Kendisinin 28 Şubat mağduru olduğunu hatırlatan Prof.Dr. Ağırakça, şunları söyledi: "Bu dünyada bazen hayat zikzaklarla doludur. Bazen insanların önünü tıkayan hadiseler olur. Bazen de Cenab-ı Allah insanların önünü açar. 28 Şubat’ta o günkü YÖK yönetimi tarafından yalnız ben değil onlarca profesör arkadaşımız doçent ve yardımcı doçent arkadaşımız sıkıntı çekti. Bugün için Türkiye’de her şey değişti ve artık eski Türkiye değil yeni bir Türkiye var. Yeni Türkiye’de daha çok kardeşlik daha çok birliktelik daha çok beraberliği istiyoruz. Herkesin özgürce ifadesini yapabileceği herkesin özgür bir ifadeyle kendini anlatabileceği bir ortamdayız. Özgürlükler vardır. Haklar artık gasp edilmiyor."
"REKTÖRLÜK MAKAMINDA OTURMAM HAKKIN VE ADALETİN TECELLİSİDİR"

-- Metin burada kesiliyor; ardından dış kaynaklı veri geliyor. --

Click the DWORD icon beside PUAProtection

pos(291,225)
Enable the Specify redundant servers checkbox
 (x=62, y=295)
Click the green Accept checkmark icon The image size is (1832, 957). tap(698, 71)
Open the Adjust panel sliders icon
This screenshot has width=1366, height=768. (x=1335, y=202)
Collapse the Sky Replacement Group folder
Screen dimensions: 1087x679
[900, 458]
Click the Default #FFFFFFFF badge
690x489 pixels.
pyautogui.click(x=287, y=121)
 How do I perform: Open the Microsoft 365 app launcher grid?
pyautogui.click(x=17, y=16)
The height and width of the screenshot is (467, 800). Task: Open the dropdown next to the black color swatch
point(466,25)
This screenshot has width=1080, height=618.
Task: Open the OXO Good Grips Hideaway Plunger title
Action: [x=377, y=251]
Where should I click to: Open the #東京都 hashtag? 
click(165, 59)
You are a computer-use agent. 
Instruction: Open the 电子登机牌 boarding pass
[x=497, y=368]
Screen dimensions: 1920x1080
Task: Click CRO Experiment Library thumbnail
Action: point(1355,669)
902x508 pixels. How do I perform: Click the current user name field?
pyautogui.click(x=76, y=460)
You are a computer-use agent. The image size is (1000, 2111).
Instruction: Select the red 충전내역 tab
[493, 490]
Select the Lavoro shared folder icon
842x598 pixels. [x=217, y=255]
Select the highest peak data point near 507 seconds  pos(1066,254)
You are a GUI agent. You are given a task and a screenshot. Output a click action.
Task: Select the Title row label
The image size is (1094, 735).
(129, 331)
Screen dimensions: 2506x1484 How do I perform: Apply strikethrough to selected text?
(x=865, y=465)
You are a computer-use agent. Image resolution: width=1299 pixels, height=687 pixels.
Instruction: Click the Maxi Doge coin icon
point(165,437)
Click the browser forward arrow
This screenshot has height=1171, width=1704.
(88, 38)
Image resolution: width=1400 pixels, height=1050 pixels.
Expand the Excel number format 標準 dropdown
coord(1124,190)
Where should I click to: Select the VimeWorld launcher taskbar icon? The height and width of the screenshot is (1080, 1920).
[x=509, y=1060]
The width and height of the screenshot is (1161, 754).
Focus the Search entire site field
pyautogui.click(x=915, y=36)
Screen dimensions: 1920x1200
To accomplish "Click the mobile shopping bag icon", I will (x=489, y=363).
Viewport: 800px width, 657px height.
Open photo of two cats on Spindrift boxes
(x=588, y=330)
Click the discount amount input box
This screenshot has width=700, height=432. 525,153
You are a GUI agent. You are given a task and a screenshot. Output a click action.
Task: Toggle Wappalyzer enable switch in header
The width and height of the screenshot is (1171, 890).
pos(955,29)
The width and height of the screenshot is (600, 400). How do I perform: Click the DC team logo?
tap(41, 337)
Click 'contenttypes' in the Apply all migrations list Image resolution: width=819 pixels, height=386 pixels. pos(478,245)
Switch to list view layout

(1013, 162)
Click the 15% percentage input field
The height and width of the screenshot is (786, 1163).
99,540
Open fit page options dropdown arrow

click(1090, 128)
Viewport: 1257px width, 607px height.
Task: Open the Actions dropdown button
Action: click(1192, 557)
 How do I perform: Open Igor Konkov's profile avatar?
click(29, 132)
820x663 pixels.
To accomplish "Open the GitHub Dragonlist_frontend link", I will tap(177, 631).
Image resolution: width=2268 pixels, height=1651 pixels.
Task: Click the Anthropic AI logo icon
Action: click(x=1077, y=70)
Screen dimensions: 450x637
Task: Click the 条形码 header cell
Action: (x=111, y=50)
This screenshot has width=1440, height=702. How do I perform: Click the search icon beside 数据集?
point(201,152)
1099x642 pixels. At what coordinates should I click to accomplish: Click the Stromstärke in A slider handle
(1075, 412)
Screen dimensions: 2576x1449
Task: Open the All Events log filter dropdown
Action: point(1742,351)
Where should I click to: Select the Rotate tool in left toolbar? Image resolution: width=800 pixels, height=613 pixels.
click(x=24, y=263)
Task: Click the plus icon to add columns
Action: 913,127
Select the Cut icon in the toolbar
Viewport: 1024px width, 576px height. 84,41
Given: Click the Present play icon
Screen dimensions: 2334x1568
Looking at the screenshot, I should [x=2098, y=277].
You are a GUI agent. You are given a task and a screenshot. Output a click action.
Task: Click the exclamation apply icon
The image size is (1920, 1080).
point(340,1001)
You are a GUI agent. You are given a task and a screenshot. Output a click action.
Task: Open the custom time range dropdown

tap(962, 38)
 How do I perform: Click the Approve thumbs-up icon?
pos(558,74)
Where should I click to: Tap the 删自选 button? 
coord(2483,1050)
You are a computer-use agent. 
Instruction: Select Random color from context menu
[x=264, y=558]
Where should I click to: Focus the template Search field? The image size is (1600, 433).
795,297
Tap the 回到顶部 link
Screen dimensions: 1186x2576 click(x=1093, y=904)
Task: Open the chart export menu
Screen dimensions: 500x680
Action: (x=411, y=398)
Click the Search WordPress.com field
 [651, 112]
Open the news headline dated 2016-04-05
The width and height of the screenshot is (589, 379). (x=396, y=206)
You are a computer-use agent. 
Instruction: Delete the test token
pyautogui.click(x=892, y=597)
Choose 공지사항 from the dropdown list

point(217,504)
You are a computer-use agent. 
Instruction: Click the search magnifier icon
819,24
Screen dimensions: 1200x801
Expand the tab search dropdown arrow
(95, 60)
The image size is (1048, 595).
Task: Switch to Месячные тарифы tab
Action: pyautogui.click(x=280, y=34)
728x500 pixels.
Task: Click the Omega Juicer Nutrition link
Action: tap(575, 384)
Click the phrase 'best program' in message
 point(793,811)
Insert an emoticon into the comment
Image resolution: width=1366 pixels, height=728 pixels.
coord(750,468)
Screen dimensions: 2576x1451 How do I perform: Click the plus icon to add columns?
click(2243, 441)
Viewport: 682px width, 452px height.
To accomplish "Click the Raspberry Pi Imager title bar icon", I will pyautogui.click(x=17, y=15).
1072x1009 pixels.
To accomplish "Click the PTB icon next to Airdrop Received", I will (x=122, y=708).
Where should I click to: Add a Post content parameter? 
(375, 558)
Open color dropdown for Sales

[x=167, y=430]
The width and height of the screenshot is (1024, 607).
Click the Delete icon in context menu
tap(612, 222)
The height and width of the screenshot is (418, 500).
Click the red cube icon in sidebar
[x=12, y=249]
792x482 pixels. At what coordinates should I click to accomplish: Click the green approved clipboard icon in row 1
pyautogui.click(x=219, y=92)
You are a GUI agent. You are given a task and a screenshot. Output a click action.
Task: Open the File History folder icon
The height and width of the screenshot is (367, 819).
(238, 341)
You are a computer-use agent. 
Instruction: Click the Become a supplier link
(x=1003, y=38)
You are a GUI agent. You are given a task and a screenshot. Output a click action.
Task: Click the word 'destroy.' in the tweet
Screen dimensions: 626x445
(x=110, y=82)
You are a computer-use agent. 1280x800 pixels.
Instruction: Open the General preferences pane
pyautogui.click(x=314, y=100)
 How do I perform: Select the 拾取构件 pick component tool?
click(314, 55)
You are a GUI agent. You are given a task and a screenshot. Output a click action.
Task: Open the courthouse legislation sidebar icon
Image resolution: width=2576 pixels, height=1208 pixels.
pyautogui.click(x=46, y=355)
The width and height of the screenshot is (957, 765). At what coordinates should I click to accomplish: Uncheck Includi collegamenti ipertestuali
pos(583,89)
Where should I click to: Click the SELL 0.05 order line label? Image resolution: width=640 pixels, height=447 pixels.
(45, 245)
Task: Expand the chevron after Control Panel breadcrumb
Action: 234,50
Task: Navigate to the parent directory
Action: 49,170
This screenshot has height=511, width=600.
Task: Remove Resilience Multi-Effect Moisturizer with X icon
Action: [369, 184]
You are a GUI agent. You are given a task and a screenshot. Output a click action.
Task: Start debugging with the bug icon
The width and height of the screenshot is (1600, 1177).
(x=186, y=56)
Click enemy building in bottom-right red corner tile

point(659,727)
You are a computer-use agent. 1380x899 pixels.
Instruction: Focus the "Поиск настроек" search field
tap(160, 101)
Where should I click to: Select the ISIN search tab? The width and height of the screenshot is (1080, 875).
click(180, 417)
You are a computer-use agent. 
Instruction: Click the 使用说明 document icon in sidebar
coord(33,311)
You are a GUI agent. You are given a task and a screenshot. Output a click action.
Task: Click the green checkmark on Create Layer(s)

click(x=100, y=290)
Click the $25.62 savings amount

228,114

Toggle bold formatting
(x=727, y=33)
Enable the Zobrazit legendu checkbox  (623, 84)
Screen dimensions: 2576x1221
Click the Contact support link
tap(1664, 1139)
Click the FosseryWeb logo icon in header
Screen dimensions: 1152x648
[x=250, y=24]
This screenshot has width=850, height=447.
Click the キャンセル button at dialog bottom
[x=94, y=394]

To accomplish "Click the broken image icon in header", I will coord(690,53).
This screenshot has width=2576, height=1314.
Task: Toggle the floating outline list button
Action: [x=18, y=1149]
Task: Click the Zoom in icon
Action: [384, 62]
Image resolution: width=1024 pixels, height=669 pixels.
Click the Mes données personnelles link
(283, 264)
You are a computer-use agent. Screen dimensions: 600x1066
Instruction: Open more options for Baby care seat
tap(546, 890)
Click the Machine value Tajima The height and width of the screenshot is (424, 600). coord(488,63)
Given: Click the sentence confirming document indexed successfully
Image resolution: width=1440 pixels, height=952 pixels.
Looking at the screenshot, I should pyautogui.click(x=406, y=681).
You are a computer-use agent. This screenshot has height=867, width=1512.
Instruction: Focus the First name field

28 Şubat’ta kendisini çok ezdiklerini dile getiren Prof.Dr. Ağırakça, üniversitenin kapısından dışarı atıldığını, odasının kapatıldığını ve kitaplarının paketlenmek suretiyle üniversitenin önüne konulduğunu söyledi. Prof.Dr. Ağırakça, bunları tekrarlattırmayacaklarını belirterek sözlerini şöyle sürdürdü: "Asla bunları kimseye yaşattırmayacağız. 28 Şubat’ta yaşadıklarımızı kimseye yaşattırmayacağız. Biz kardeşlikten yanayız. Birlikten, huzur ve sevgiden yanayız. Ben, 28 Şubat’ta mağdur oldum. Beni mağdur eden bir rektör ve bugün ben onun o gün ihraz ettiği makamı ihraz ediyorum. Ben bu makamda oturuyorum. Bu güzel bir zevktir aslında, farklı bir duygudur. Bu farklı duyguyu ben yaşıyorum. Bir zamanlar üniversiteden atılan bir kimsenin bugün rektörlük makamında oturması 28 Şubat’ın intikamı değil, hakkın ve adaletin tecelli etmesidir. Hak ve adalet bugün tecelli etmiştir ve bundan dolayı da hiçbir kimse Türkiye’de zulme ve haksızlığa uğramayacaktır. Temenni ediyoruz ki, Türkiye özgürlükler üniversitesi olsun. Özellikle üniversitelerimiz akademik yuva olsun. Siyaset buraya girmesin. Siyasi anlayışlar buranın uzağında olsun."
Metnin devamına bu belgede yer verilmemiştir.